--- Passage for review Enclosed Below ---
The derailment was reportedly due to a mechanical problem, but some are blaming the incident on weak safety regulations and the company’s cost-cutting measures.

Regulation pushback, cuts in headcount

Norfolk Southern has a history of lobbying against safety regulations. The publicly traded company, which has a market value of $55 billion, fought the Federal Railroad Administration’s push to upgrade the “Civil War era” brake system that remains widely used in American trains, and against stricter rules on the transport of hazardous materials. (Meanwhile, its employees still lack guaranteed sick leave.)

Safety concerns have also grown amid Norfolk Southern’s implementation of “precision scheduled railroading,” an operations policy criticized as a corporate money grab. To cut costs, the company has slashed jobs by more than a fifth since 2017, ignoring concerns that understaffing could impact railway safety, while also initiating a $10 billion stock buyback program.

Millions of dollars in corporate lobbying and poor regulations have created the perfect storm, according to Railroad Workers United (RWU), a cross-union rail workers’ caucus.

“The wreck of Train 32N has been years in the making. What other such train wrecks await us remains to be seen,” RWU said in a press release.

Is East Palestine, Ohio safe?

The National Transportation Safety Board has opened an investigation into the train derailment, while a federal lawsuit seeking class-action status has been filed by several East Palestine residents.

Government officials told evacuated residents of the Ohio-Pennsylvania area on Feb. 8 that they could safely return to their homes, based on air quality samples. The Ohio Environmental Protection Agency has also declared the area’s drinking water is safe.
--- End of Enclosed Passage for review ---
--- Supplied entries Enclosed Below ---
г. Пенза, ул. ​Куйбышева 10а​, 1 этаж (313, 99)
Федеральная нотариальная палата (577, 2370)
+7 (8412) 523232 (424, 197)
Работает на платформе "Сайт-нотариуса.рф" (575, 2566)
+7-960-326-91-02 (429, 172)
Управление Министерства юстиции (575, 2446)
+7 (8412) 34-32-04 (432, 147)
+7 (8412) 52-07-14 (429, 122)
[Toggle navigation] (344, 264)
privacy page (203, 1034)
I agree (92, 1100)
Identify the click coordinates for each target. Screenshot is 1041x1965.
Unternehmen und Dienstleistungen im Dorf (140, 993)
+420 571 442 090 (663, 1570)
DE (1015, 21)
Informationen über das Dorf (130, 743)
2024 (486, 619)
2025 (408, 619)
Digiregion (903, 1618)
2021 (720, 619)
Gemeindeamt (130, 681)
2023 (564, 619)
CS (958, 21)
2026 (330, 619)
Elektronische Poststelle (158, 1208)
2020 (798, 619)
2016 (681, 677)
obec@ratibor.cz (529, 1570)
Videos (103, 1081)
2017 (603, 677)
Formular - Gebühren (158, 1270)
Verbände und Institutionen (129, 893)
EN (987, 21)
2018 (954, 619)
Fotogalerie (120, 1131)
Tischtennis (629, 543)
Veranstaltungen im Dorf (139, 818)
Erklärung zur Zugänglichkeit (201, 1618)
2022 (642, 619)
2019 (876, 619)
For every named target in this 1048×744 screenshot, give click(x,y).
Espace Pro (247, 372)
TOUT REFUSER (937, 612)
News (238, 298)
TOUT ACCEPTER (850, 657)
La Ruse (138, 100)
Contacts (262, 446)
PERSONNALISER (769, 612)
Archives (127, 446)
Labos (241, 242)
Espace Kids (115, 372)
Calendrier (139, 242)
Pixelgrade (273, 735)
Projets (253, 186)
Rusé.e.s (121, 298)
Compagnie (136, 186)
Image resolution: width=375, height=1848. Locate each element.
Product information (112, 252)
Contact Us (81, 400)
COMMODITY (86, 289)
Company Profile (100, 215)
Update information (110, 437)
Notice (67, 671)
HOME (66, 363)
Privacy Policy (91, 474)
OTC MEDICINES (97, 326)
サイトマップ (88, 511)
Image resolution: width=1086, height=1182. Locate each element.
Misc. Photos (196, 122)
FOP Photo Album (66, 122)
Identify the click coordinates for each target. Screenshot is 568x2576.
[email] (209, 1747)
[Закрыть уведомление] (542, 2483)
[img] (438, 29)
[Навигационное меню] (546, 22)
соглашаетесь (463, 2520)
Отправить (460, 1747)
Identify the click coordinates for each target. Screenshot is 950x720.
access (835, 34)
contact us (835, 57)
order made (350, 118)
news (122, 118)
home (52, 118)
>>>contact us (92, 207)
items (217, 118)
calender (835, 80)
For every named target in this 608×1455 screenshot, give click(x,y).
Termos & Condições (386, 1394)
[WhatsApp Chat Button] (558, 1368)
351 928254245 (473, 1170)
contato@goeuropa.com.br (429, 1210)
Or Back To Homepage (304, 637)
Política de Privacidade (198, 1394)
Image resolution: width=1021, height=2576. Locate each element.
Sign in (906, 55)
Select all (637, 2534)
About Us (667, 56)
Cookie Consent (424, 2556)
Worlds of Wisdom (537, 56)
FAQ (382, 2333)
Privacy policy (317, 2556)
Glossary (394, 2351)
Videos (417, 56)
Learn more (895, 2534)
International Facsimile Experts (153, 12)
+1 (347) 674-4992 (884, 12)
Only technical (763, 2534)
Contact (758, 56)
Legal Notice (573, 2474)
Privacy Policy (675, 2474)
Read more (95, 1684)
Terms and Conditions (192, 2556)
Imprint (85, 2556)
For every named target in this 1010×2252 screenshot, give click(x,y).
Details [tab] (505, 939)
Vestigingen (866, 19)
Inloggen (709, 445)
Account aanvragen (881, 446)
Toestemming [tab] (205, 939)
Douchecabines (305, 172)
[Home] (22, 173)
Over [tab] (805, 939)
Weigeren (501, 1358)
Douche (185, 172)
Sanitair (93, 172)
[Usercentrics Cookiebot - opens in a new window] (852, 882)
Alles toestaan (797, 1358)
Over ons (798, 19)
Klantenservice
--- End of Enclosed Supplied entries ---
- **About this task**: Resume the article on the East Palestine train derailment, starting right after its last sentence.

- **Task answer**:
But concerns remain. Residents have found dead fish in a local stream called Leslie Run, and dead chickens were found in the neighboring town of North Lima, Ohio. Kurt Rhoads, an environmental engineer and associate professor at Ohio’s Case Western Reserve University, told Cleveland 19 News that the impact from the derailment would be felt for years to come.

One community in New Jersey can attest to that fact. In 2012, a train crashed in Paulsboro, spilling 23,000 gallons of vinyl chloride, the same chemical involved in the East Palestine spill. A 2014 study conducted by the New Jersey Department of Health found that half of local residents had health problems caused by the chemical spill.

What are the health risks from vinyl chloride?

When burned, vinyl chloride produces hydrogen chloride, a highly volatile substance that can bind with water vapor to produce hydrochloric acid. It can also produce phosgene, a toxic gas that was deployed as a chemical weapon in World War I.

Aside from its toxic byproducts, the odorless and hazardous gas not only lingers in the air, but also can leach into soil and groundwater (pdf). According to the CDC’s toxicological profile, vinyl chloride is linked to liver and neurological damage (pdf) as well as several types of cancer.

OSHA guidelines state that no employee should be exposed to the substance at concentrations higher than 1 part per million averaged over an eight-hour period.